Clinical Data Management is a systematic approach to collect, organise and manage the large amount of the clinical information in compliance with regulatory guidelines and SOPs provided by the sponsors.
Large amount of info generated in clinical studies is tedious to handle manually as it requires lot of expertise and manpower. The solution to this problem is to use electronic tools which can easily handle a huge amount of work with no time lag. Such tools used by the clinical expertise personnels are termed as CDMS. CDMS stands for clinical data management system which provides high quality info arrangement solution by reducing or minimizing the chances of error and missing data.
In order to achieve high end data, CDM uses software that completes, updates, processes and stores the crude data in the databases for further analysis. These softwares also facilitate the maintenance of audit trials by providing easy resolutions and identification of data discrepancies.
Clinical data management softwares are updated and validated systems which implement step to step methods and contribute in finalization and review of the study protocol, database designing and system validation, infomation collection, CRF tracking, data entry, validation of info, discrepancy management, medical coding and database locking.

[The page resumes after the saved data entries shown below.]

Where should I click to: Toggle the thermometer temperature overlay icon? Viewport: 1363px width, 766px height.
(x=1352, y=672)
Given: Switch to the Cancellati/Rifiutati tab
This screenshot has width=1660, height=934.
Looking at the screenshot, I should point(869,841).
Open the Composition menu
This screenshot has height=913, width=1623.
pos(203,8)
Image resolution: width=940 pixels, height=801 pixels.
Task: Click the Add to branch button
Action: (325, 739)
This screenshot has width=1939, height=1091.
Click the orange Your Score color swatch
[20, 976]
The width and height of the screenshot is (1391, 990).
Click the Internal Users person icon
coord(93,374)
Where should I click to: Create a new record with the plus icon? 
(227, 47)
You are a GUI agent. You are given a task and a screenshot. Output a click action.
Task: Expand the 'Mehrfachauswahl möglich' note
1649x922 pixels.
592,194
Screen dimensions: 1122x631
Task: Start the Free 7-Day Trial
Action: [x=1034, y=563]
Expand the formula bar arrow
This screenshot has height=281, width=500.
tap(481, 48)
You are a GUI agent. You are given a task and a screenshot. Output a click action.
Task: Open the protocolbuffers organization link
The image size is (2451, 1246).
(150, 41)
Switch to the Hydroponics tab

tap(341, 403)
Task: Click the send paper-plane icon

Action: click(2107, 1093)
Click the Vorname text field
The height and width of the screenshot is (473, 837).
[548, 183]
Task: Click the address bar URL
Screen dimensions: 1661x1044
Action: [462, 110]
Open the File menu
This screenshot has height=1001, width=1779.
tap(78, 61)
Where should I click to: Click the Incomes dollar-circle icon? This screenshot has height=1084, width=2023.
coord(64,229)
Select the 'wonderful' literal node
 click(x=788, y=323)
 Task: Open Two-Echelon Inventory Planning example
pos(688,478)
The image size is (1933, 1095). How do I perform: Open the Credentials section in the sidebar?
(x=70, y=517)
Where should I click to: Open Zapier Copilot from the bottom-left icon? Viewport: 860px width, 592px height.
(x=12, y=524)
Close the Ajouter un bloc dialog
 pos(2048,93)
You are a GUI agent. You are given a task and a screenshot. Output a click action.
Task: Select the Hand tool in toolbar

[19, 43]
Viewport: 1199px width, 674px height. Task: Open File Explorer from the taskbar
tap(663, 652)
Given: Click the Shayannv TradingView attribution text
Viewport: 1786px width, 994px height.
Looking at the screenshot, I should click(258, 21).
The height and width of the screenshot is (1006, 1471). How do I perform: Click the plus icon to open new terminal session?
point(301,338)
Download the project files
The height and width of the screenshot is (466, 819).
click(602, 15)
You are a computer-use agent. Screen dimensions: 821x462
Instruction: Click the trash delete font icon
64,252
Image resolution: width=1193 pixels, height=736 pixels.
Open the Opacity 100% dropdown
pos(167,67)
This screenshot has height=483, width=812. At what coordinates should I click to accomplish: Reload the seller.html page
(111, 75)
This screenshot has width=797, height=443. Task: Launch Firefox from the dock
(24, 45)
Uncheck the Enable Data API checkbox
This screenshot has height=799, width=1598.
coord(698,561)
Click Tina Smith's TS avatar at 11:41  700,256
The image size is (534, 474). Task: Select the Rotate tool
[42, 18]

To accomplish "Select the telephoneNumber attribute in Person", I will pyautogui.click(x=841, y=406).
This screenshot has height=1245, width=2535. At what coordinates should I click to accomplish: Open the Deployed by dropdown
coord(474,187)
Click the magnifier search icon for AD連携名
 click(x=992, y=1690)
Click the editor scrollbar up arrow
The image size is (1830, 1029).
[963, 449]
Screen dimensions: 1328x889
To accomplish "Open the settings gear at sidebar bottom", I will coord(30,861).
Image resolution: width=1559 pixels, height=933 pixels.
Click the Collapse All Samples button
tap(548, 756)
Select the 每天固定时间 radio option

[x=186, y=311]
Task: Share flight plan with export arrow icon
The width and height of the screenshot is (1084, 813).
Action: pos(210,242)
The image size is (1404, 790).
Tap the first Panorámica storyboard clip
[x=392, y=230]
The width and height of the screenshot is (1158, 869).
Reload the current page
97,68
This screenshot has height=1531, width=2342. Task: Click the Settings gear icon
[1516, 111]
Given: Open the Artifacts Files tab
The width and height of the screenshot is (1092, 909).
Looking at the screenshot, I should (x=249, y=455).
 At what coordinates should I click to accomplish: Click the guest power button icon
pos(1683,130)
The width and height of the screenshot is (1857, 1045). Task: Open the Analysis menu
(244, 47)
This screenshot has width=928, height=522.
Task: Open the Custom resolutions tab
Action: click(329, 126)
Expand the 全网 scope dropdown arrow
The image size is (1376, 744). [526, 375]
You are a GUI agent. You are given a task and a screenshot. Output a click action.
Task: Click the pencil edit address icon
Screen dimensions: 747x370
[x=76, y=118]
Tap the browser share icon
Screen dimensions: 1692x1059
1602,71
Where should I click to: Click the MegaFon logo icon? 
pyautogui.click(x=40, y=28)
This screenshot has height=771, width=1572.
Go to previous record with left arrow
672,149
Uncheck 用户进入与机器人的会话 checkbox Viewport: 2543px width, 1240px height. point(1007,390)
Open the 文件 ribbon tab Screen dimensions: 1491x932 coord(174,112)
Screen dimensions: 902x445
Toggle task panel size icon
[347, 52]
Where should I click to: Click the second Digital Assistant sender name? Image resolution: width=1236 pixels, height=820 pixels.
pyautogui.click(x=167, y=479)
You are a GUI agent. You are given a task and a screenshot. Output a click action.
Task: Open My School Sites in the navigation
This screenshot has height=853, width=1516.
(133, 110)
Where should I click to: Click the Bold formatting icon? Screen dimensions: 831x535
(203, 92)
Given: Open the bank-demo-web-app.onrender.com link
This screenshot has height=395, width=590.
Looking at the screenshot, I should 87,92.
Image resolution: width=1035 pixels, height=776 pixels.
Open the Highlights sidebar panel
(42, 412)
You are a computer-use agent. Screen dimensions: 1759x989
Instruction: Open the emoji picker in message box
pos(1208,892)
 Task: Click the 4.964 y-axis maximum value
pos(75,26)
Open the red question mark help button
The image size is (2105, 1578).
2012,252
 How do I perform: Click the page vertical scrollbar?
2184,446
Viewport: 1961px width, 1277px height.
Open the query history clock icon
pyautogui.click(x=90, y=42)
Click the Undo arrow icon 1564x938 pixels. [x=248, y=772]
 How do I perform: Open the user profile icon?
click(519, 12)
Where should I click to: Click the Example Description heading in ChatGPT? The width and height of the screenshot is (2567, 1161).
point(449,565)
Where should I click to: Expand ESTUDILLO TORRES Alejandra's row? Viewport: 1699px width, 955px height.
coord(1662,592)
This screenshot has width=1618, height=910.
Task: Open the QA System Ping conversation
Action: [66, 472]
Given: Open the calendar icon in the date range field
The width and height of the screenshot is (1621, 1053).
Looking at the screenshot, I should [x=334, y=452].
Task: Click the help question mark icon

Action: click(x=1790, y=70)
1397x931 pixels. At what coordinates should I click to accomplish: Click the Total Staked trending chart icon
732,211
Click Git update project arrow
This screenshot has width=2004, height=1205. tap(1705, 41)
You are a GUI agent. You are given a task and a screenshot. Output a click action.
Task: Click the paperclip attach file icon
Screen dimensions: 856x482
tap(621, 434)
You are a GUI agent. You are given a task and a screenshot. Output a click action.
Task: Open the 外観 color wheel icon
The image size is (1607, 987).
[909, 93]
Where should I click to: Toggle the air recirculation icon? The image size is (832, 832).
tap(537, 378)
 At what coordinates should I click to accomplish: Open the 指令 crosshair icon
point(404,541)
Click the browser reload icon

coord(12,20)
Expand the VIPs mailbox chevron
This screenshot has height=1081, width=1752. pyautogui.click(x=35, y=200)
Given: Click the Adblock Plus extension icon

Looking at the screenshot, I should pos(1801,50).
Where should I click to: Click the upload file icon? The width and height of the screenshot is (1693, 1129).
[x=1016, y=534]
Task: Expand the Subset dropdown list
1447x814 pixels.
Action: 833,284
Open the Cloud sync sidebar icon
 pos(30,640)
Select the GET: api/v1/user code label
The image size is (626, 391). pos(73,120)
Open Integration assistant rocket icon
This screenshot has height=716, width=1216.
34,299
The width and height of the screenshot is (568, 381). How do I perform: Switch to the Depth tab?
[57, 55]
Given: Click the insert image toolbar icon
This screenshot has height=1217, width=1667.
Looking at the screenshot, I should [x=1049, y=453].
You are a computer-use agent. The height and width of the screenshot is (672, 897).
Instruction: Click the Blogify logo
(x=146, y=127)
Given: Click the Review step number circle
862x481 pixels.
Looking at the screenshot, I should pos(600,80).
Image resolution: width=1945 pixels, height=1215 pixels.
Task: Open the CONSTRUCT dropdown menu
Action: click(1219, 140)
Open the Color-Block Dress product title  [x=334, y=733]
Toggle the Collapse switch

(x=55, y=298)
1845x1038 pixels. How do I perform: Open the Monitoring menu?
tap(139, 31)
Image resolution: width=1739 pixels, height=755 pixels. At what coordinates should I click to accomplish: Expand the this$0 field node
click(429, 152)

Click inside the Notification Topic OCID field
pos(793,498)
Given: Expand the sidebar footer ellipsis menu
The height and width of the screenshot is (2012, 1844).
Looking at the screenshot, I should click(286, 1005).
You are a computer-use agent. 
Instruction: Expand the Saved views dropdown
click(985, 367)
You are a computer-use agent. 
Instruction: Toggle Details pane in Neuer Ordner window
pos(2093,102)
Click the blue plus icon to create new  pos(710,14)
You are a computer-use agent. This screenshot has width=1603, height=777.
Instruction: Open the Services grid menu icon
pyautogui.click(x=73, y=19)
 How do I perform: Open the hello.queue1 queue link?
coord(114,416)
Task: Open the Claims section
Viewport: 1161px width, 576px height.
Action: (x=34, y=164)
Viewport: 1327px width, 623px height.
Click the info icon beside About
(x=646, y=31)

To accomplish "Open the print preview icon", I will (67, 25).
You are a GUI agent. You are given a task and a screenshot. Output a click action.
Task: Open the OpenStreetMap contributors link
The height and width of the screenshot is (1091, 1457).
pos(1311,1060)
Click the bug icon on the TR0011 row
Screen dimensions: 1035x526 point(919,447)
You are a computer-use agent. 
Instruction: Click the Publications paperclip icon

Innovations that are now been introduced to CDM worldwide have enabled the researchers to manage and conduct large and complex clinical trials with ease. CDMS tools are commercial but some are also available widely as open sourced. They are more or less similar in the function and there is not much significance of one over the other.
Data of the patient is usually collected in the paper/digital CRF at investigator site, whose entries are viewed, monitored and validated by the CRA (Clinical Research Associate). Thus, CRF is used as first step in translation of protocol activities.
Clinical study data collection through paper CRF is then translated to the databases in the form of electronic CRF. Data entry from paper CRF to the system is done by CDM personnel for updating eCRF databases. CRF is then further retrieved and forwarded to the CDM team where CDM personnel perform CRF tracking and archive it for analysis and future records. System validation is another important step in CDMS which is used to ensure the system specifications and data security. Subsequent steps include data validation through which data is tested in accordance to the specifications of protocol.
To identify the discrepancies in the entered infomation; program edit checks are written and fed into the databases to ensure validation of the data. Review and queries (DCF) are then communicated by the CDM team to the investigator team and resolution of the data queries, answered by investigator side is retrieved, implemented and archived finally for statistical analysis through databases. After a thorough check on quality and assurance, databases are finalized and locked, which is the final step of clinical data management.